No inÃcio deste mês, Checkmarx e OpenSourceMalware destacaram um conjunto de pacotes npm maliciosos chamados coletivamente de ViteVenom, direcionados ao ecossistema de ferramentas de front-end Vite usando a mesma infraestrutura de comando e controle (C2) baseada em blockchain para fornecer um RAT com shell reverso, coleta de credenciais, exfiltração de arquivos e recursos persistentes de injeção de backdoor.
O implante consiste em duas sequências paralelas de ações -
Uma ramificação em processo que leva a uma carga JavaScript recuperada de 77 KB com semelhanças com a famÃlia de malware DEV#POPPER
Uma ramificação secundária que inicia um processo Node.js desanexado, solicita uma carga útil de inicialização separada de 23.27.13[.]43, descriptografa a resposta e a avalia
Depois que o pacote é carregado, ele inicia um despacho baseado em blockchain que obtém um hash de transação BSC da última transação de saÃda de um endereço Tron codificado. Se esta etapa falhar, ele consulta uma conta Aptos como substituto para buscar a transação BSC e, a partir dela, descriptografar e extrair o código JavaScript e executá-lo.
Tanto as filiais em processo quanto as desvinculadas usam um conjunto distinto de endereços de carteira, contas e transações para Tron, Aptos e BSC. O uso do blockchain também significa que ele oferece resiliência operacional e possibilita a troca de cargas úteis sem a necessidade de publicar uma nova versão dos pacotes.
A primeira carga útil em processo é um carregador JavaScript que emprega o método de resolução blockchain para recuperar um malware de segundo estágio chamado “clientCode”. O processo desanexado, por outro lado, consulta o referido endereço IP para obter e executar o código JavaScript.
“Este é um ramo de entrega redundante, não um substituto inofensivo”, explicou Socket. "Ele é desanexado do processo de importação do Node.js e pode continuar após a saÃda de um comando de compilação, teste ou CLI."
A carga útil final "clientCode" é fortemente ofuscada e funciona como um RAT Node.js com os seguintes recursos, evitando a execução em desenvolvimento, CI ou máquinas em sandbox com os nomes de host github-runner, buildbot, buildkitsandbox e microsoft-standard-WSL2 -
Carregar arquivos para o host de upload configurado
Recuperar JavaScript adicional
Colete detalhes básicos do host
Enviar mensagens de verificação de status
Leia os dados da área de transferência por meio do PowerShell no Windows, pbpaste no macOS e xclip ou xsel no Linux
Duas cargas foram associadas ao processo desanexado: o RAT “clientCode” e um infostealer Python que pode coletar uma ampla gama de dados de hosts comprometidos. É avaliado como uma iteração do malware OmniStealer, cujos detalhes foram destacados pela primeira vez pela eSentire no inÃcio de abril.
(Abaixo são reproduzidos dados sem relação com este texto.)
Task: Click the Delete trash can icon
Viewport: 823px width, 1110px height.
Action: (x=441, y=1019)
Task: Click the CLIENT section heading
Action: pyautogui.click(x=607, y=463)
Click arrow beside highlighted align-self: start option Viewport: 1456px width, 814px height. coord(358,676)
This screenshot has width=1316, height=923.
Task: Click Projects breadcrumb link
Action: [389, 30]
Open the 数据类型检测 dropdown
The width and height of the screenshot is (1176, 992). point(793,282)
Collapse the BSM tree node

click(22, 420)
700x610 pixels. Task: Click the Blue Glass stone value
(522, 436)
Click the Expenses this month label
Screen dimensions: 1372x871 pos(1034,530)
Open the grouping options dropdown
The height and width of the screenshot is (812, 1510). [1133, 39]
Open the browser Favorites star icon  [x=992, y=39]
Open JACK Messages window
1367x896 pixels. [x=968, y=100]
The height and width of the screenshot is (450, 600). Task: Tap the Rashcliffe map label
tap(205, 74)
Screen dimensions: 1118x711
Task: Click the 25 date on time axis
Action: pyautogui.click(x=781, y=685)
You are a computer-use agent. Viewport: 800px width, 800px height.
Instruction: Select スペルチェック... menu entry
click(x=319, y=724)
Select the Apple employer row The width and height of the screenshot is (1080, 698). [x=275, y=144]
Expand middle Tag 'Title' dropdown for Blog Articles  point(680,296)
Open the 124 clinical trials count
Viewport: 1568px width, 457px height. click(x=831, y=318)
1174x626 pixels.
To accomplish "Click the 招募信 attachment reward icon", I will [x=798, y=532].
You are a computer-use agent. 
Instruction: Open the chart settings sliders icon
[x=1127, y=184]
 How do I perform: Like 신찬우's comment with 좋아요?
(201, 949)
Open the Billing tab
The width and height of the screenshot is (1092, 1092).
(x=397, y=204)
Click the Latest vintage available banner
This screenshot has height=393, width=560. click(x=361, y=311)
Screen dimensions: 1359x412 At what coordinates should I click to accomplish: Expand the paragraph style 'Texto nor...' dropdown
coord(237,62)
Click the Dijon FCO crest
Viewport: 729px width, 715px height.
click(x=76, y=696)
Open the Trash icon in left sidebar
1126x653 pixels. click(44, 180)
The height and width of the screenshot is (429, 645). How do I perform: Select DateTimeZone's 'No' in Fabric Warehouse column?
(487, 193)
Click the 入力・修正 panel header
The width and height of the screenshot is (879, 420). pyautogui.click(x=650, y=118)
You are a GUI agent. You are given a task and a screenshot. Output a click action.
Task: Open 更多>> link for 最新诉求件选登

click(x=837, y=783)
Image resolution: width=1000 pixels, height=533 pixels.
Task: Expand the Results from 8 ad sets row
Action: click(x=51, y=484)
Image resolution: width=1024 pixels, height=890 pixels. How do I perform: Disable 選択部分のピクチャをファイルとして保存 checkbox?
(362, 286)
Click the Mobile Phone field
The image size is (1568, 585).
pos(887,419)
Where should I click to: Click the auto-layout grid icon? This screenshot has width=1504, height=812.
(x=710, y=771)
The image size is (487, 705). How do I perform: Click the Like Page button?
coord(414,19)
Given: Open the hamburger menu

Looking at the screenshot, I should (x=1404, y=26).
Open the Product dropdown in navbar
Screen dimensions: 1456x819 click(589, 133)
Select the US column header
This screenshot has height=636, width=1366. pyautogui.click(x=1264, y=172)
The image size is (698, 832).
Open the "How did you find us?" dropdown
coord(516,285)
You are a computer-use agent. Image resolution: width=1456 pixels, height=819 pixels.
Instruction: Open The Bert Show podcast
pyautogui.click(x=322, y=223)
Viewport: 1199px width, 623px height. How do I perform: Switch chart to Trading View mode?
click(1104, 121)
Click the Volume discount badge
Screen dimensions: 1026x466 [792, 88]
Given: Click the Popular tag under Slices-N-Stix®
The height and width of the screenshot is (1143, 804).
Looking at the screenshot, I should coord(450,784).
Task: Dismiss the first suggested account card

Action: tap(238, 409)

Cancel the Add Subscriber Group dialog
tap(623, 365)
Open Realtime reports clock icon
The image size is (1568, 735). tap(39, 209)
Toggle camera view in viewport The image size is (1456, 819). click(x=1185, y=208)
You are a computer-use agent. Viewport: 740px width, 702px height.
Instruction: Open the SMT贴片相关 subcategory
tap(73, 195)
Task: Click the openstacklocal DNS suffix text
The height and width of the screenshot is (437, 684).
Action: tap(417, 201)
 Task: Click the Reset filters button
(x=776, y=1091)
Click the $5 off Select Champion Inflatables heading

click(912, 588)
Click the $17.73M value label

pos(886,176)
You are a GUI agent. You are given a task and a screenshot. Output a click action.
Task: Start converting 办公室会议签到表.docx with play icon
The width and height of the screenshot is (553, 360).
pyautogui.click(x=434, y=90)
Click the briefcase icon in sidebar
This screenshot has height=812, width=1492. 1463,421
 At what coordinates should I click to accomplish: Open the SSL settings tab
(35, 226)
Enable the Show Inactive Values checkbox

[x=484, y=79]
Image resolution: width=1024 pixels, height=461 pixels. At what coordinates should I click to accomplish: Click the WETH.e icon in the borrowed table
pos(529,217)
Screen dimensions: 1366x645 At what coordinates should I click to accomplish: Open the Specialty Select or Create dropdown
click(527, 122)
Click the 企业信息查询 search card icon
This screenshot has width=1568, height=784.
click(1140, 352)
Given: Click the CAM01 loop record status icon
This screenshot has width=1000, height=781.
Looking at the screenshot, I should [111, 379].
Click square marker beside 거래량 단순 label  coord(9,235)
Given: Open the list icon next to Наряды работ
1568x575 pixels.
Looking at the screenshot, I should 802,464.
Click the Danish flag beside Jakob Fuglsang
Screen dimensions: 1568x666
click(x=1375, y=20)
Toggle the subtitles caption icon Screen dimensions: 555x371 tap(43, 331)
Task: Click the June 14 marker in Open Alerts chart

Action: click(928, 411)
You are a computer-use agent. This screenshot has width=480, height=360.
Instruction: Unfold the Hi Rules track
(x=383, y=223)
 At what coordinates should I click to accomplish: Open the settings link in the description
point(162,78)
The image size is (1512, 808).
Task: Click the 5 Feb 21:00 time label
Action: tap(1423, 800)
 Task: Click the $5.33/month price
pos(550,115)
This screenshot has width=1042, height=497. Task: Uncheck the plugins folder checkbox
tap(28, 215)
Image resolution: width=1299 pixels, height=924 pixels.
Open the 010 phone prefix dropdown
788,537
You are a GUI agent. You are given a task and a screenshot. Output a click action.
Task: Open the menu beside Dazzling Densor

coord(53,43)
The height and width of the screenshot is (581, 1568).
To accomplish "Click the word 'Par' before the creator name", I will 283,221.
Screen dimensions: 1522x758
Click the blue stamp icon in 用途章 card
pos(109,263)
Os dados coletados pelo malware estão abaixo -
Informações sobre ambiente e host
Dados do Windows Credential Manager e do Linux Secret Service
Dados do navegador Chromium e Firefox
Armazenamento de extensões de navegador para carteiras e gerenciadores de senhas
Credenciais Git
Configuração da CLI do GitHub
Registros do GitHub Desktop
Armazenamento de código do Microsoft Visual Studio
Socket disse ao The Hacker News que tanto o ViteVenom quanto a última coleção de pacotes npm estão conectados à mesma operação contÃnua por atores de ameaças norte-coreanos, em vez de representarem campanhas separadas.
De acordo com a empresa de segurança de aplicativos, ambas as versões maliciosas foram publicadas pela mesma identidade npm usando Node.js 18.20.0 e npm 10.5.0, com o código presente no momento do pacote. Dito isto, atualmente não está claro se essa injeção de código-fonte foi alcançada após o comprometimento de uma estação de trabalho do desenvolvedor, repositório de origem, ambiente de CI ou credenciais de publicação.
Os desenvolvedores que instalaram as versões afetadas são aconselhados a removê-las de arquivos de bloqueio, caches, espelhos internos, imagens de construção e artefatos de implantação, fixar em uma versão verificada e alternar as credenciais do processo Node.js afetado.
"A versão @joyfill/layouts deve ser tratada como capaz de código arbitrário ex.